The Bill will enhance the control order regime in the Criminal Code Act 1995 (Cth) to allow the Australian Federal Police (AFP) to
seek control orders in relation to a broader range of individuals of security concern. This will allow the AFP to take timely action against those
suspected of funding, enabling or supporting persons who are suspected of terrorist activity and of fighting with terrorist organisations in foreign
The Bill also amends the Intelligence Services Act 2001 (Cth) and will improve the ability of the Australian Secret Intelligence Service (ASIS)
to provide timely support to the Australian Defence Force in military operations.
The Bill incorporates amendments proposed by the bipartisan Parliamentary Joint Committee on Intelligence and Security (PJCIS), which unanimously recommended
passage of the Bill.

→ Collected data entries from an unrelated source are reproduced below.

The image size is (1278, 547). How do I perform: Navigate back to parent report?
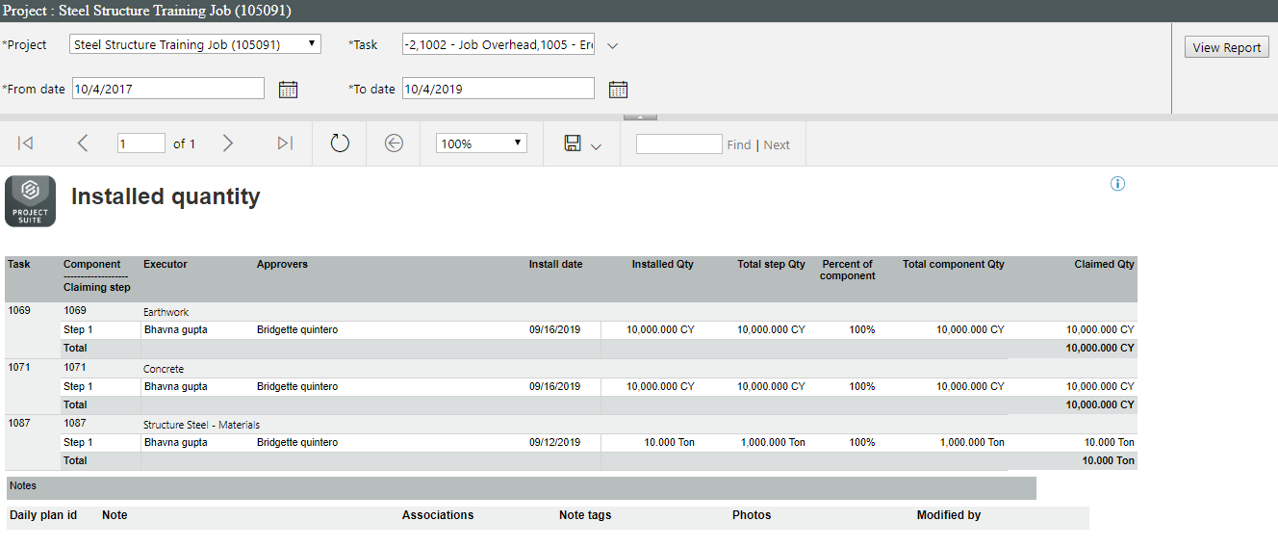(394, 143)
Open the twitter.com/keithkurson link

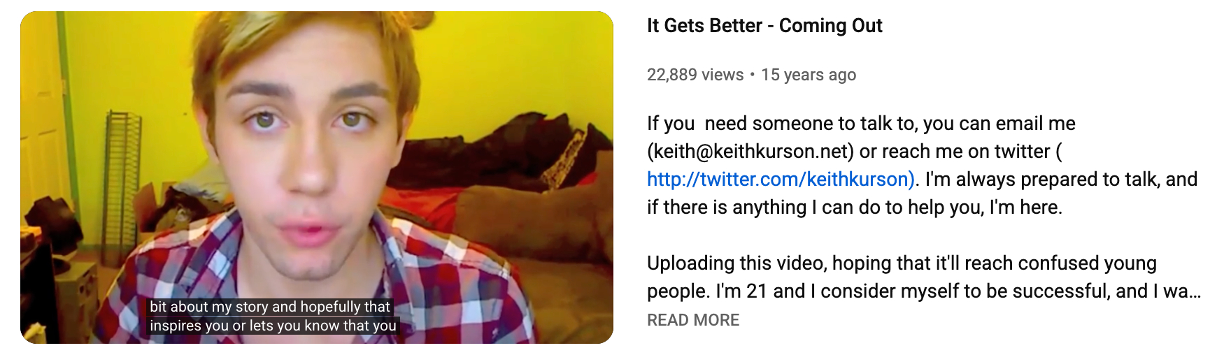[x=781, y=180]
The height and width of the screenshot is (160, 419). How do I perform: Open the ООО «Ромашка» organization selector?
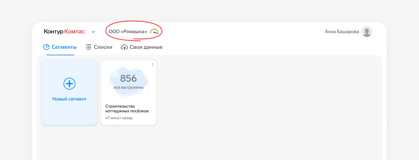pyautogui.click(x=128, y=32)
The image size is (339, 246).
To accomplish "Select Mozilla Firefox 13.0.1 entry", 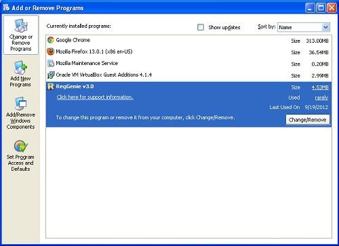I will click(x=188, y=52).
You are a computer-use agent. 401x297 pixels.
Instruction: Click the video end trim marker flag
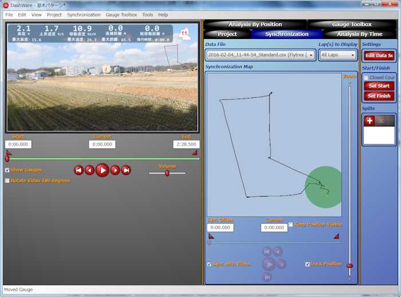195,153
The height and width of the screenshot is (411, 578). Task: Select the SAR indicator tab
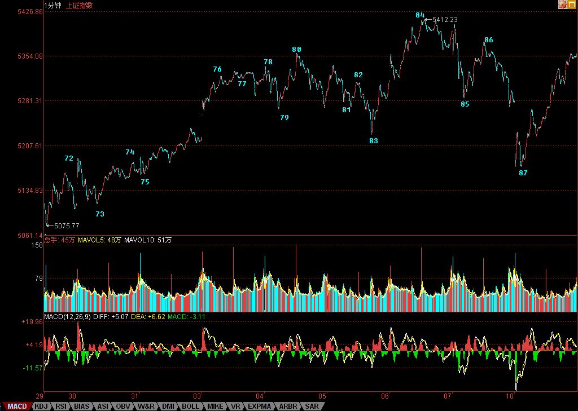(x=312, y=406)
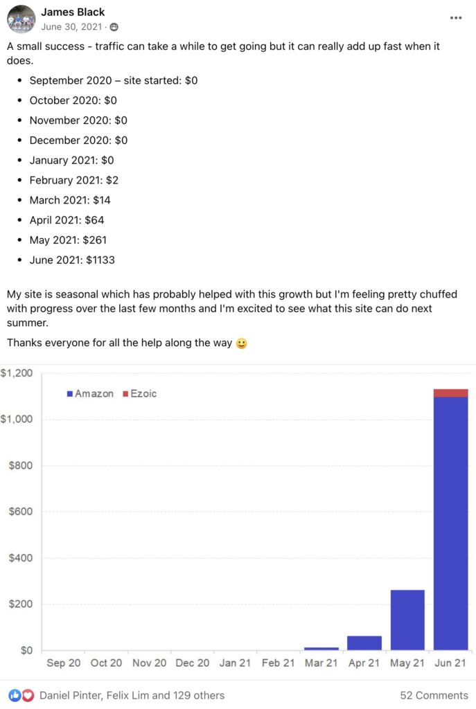Click the group audience icon beside date
This screenshot has height=709, width=476.
tap(114, 27)
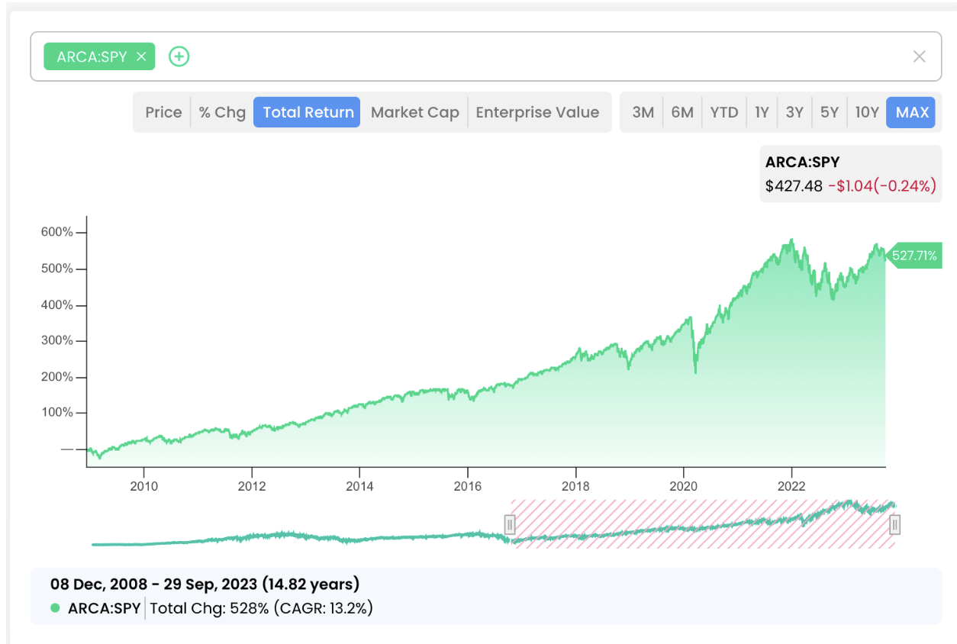Show the Market Cap chart

coord(414,112)
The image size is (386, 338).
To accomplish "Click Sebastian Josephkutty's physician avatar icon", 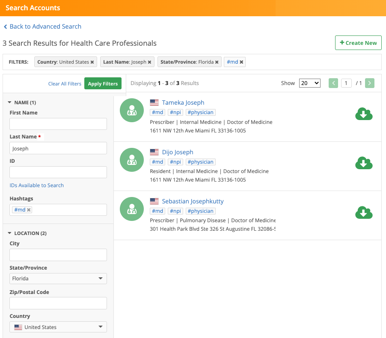I will (132, 209).
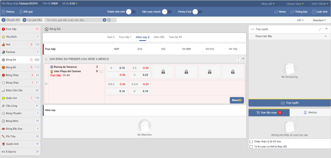331x158 pixels.
Task: Open Kết quả results icon
Action: 21,12
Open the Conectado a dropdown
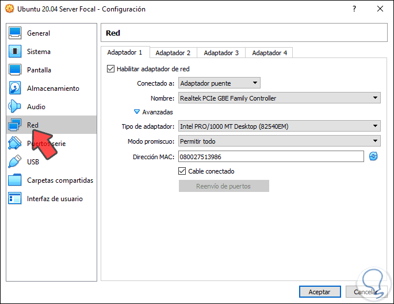The width and height of the screenshot is (394, 304). 219,83
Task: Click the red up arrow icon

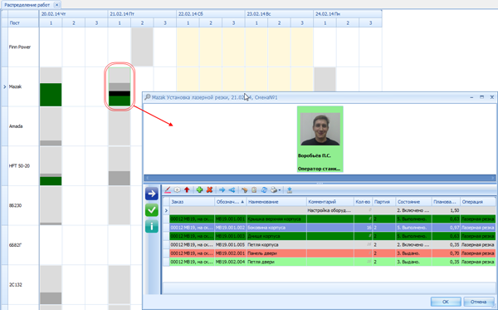Action: point(187,189)
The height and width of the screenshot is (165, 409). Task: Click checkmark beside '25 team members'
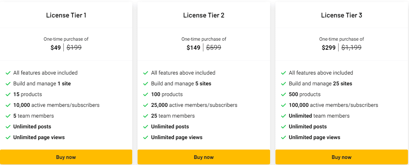tap(146, 116)
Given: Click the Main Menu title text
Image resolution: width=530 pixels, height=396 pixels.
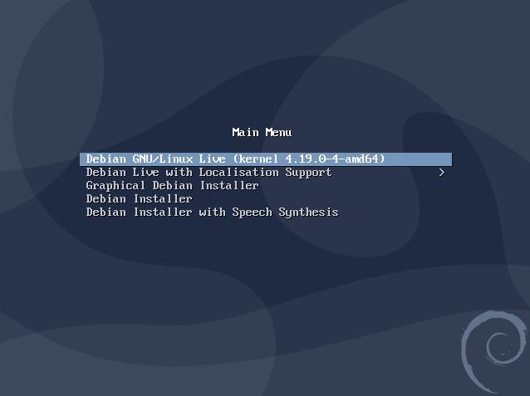Looking at the screenshot, I should pos(262,132).
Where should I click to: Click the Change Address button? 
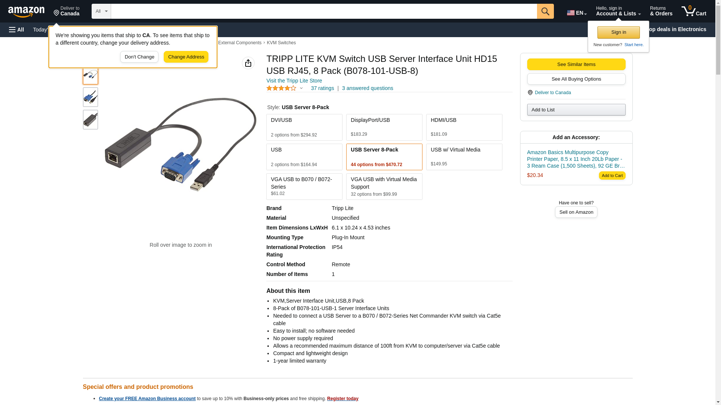click(186, 57)
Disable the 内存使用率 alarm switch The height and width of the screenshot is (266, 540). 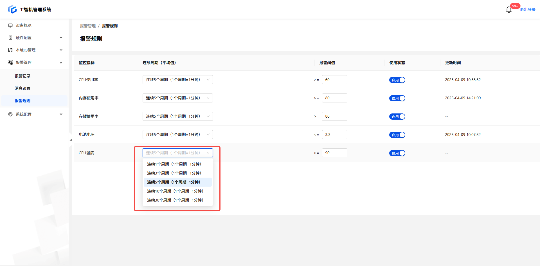tap(397, 98)
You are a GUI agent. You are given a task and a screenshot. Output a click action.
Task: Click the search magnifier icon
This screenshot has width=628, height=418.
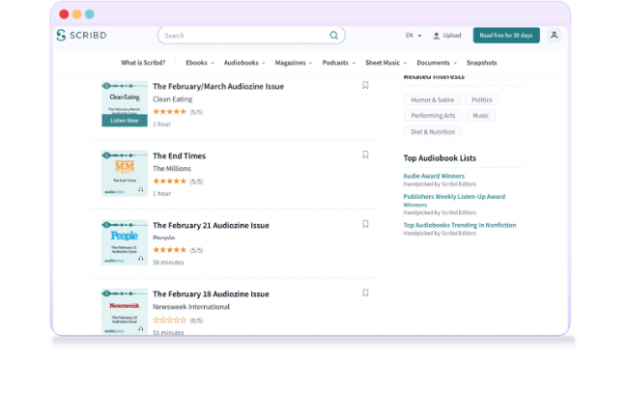(334, 36)
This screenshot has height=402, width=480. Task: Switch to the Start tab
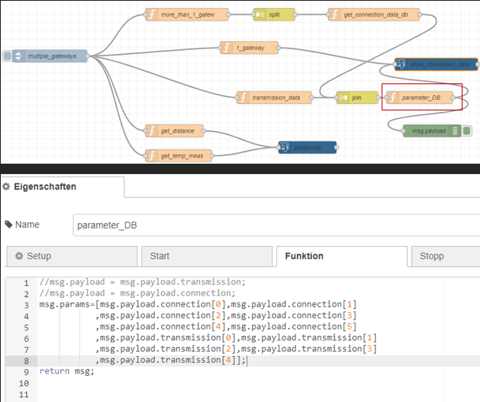[206, 257]
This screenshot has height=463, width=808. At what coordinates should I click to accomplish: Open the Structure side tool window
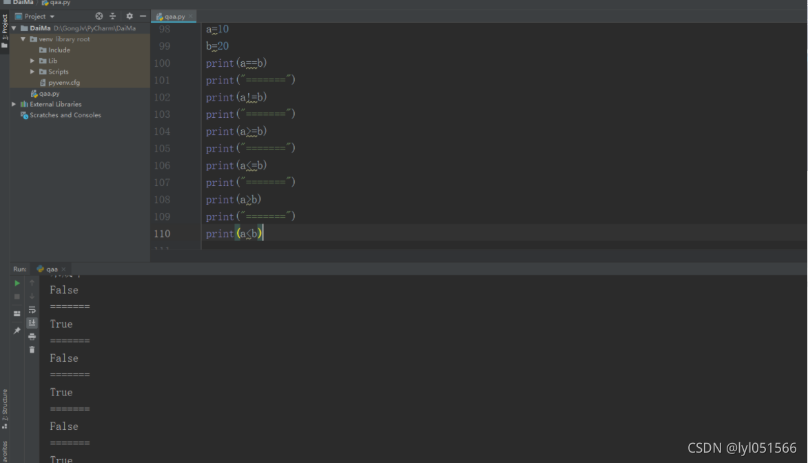click(5, 409)
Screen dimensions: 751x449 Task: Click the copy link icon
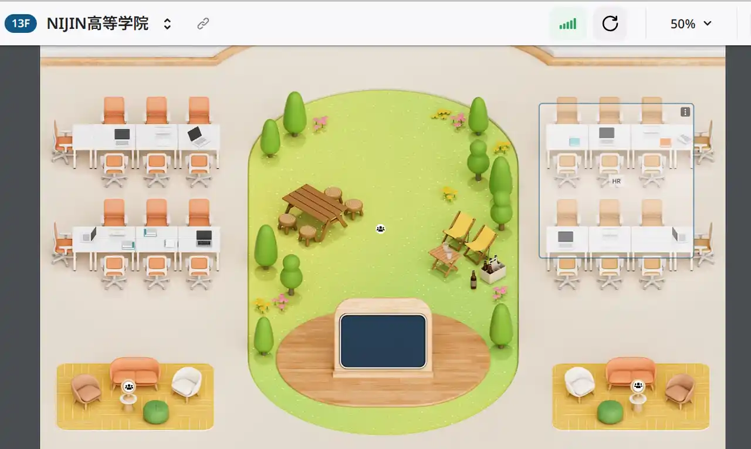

The PJCIS acknowledged that the improvements provided in the Bill were urgently needed to ensure that Australia’s intelligence
and law enforcement agencies could undertake relevant activities to protect Australian security at home and in support of the Australian Defence Force
operations in Iraq against ISIL.
Counter-Terrorism Legislation Amendment (Foreign Fighters) Bill
On 30 October 2014, the Commonwealth Parliament passed the Counter-Terrorism Legislation Amendment (Foreign Fighters) Bill.
This Bill provides measures that will enhance the capability of law enforcement, intelligence and border protection agencies to keep Australians safe.
The conflicts in Syria and Iraq, and the terrorist organisations involved, have changed the threat environment, providing an opportunity for radicalised
Australians to travel overseas, become further radicalised and develop the ability to undertake terrorist acts. Returning foreign fighters and supporters
of foreign conflicts pose a significant threat to Australia.
This Bill is the second stage in the Government’s reform of Australia’s national security legislation.
Freedom of Information Amendment (New Arrangements) Bill 2014
The Freedom of Information Amendment (New Arrangements) Bill 2014 proposes changes to an applicant’s right to seek review of a freedom of information (FOI)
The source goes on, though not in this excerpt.